**Aim of the task**. Only these lines of the data below are wanted: the one with "Task: Open the Browse Spaces chevron icon", the one with "Task: Open the Public Slack link", and any lines between them, each repeated exactly.

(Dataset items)
· · · ·

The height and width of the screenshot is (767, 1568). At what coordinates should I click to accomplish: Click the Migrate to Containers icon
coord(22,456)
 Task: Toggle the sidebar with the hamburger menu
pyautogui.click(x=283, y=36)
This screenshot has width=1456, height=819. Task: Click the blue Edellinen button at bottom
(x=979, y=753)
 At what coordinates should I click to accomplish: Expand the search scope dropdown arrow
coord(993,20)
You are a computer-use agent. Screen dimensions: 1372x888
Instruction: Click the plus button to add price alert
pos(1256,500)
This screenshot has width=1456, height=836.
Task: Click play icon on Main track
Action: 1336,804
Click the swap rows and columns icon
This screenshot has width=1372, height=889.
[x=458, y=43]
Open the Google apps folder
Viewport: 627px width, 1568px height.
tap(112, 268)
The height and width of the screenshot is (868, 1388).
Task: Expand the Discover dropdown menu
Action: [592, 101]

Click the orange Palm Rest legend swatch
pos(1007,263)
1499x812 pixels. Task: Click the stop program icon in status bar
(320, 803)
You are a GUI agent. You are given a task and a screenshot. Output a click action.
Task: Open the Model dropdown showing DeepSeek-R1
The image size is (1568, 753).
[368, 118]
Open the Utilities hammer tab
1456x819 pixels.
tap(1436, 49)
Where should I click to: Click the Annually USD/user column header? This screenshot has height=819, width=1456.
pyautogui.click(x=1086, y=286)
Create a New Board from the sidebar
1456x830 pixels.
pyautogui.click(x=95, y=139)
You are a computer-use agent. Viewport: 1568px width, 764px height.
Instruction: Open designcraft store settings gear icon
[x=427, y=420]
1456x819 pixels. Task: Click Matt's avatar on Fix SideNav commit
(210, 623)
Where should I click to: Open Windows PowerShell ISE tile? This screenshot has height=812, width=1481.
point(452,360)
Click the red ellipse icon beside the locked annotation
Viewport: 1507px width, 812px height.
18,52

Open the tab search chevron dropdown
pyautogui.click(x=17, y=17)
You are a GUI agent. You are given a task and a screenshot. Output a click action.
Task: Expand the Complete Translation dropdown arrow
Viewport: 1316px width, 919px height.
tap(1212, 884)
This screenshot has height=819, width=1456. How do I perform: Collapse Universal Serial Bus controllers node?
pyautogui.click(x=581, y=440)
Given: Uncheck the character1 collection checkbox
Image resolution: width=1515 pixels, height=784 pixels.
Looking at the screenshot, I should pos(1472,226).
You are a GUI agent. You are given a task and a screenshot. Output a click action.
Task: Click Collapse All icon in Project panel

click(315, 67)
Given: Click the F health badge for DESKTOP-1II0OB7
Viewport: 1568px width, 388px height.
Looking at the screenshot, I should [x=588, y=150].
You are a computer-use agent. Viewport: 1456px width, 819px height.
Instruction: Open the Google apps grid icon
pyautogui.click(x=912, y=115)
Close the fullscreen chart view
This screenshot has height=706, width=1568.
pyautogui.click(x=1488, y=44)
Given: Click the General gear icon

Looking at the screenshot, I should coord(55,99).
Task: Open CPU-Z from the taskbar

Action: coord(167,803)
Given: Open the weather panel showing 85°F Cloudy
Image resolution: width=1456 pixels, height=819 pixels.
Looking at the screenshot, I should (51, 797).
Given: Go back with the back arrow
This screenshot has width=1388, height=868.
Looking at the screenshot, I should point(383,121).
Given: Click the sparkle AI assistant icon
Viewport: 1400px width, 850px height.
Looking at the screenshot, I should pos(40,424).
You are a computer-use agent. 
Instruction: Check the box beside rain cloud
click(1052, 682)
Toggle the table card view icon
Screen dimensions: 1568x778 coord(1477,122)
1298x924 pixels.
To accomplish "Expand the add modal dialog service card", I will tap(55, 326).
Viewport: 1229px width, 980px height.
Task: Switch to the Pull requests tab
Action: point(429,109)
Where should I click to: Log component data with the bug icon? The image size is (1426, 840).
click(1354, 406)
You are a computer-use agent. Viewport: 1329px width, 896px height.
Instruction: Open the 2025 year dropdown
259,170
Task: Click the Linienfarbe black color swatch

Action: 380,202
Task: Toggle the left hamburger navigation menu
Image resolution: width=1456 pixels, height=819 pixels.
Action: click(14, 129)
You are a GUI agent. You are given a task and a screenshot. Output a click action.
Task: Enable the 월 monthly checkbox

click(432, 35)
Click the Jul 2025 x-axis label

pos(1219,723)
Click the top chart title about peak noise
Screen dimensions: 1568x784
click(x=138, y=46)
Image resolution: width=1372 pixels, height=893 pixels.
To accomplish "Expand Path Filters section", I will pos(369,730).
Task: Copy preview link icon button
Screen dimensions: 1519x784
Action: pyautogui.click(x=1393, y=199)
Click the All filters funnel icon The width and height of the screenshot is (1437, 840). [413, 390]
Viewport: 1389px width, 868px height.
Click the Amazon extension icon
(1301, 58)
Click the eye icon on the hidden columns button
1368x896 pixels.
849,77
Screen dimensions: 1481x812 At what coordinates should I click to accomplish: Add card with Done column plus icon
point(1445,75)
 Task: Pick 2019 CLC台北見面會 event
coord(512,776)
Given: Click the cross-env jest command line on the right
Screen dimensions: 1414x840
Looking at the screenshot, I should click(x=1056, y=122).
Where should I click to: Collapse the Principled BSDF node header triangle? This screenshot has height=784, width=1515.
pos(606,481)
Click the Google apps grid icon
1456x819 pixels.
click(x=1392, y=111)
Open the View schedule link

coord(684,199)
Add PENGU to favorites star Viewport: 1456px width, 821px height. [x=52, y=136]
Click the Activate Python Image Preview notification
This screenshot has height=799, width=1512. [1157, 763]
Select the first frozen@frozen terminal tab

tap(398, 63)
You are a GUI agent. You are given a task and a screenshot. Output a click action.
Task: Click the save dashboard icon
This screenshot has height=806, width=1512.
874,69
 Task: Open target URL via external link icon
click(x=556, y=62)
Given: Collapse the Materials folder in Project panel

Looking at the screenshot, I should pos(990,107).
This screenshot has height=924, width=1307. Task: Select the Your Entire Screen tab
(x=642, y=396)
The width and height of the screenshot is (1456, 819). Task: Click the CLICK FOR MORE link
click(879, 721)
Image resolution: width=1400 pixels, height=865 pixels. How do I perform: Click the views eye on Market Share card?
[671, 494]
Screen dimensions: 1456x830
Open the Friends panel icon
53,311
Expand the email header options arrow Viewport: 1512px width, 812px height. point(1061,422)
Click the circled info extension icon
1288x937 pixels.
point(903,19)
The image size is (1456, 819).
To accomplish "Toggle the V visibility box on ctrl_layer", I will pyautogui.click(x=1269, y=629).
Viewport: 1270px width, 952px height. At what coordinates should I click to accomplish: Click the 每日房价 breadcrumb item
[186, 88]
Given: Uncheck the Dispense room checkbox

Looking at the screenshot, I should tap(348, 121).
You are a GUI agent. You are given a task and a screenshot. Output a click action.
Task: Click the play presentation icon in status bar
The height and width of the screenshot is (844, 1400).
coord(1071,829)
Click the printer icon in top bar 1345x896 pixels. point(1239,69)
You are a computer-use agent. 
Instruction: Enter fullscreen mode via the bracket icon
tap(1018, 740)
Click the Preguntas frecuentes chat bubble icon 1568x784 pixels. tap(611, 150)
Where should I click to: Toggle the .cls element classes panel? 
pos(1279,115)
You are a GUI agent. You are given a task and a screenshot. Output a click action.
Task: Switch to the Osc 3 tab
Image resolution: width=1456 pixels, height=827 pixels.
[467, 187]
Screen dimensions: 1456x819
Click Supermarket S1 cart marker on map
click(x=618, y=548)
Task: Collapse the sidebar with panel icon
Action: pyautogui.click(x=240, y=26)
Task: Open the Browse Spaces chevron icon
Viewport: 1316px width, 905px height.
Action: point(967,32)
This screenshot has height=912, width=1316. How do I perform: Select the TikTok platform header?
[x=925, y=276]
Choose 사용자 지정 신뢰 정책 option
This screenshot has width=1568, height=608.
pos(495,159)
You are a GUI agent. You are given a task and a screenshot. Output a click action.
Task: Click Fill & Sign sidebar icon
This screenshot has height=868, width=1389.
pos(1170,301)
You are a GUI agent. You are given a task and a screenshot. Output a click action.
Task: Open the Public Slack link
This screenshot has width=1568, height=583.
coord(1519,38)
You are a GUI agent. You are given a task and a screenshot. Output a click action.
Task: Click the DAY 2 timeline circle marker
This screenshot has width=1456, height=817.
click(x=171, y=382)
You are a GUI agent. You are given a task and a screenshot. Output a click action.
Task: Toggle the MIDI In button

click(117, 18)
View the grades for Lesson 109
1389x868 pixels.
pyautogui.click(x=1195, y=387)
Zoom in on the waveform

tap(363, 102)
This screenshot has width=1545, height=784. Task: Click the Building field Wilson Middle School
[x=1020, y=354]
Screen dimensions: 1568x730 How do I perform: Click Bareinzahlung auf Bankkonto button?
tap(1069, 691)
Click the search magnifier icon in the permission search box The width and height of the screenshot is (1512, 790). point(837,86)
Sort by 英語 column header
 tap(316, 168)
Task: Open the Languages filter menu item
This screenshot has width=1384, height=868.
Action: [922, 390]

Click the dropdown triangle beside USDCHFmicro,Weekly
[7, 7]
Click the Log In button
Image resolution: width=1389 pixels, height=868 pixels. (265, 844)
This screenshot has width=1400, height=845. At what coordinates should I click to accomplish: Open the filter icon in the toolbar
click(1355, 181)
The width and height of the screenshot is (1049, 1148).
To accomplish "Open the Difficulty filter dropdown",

· · · ·

**Exercise response**.
Task: Open the Browse Spaces chevron icon
Viewport: 1316px width, 905px height.
Action: point(967,32)
This screenshot has height=912, width=1316. How do I perform: Select the TikTok platform header?
[x=925, y=276]
Choose 사용자 지정 신뢰 정책 option
This screenshot has width=1568, height=608.
pos(495,159)
You are a GUI agent. You are given a task and a screenshot. Output a click action.
Task: Click Fill & Sign sidebar icon
This screenshot has height=868, width=1389.
pos(1170,301)
You are a GUI agent. You are given a task and a screenshot. Output a click action.
Task: Open the Public Slack link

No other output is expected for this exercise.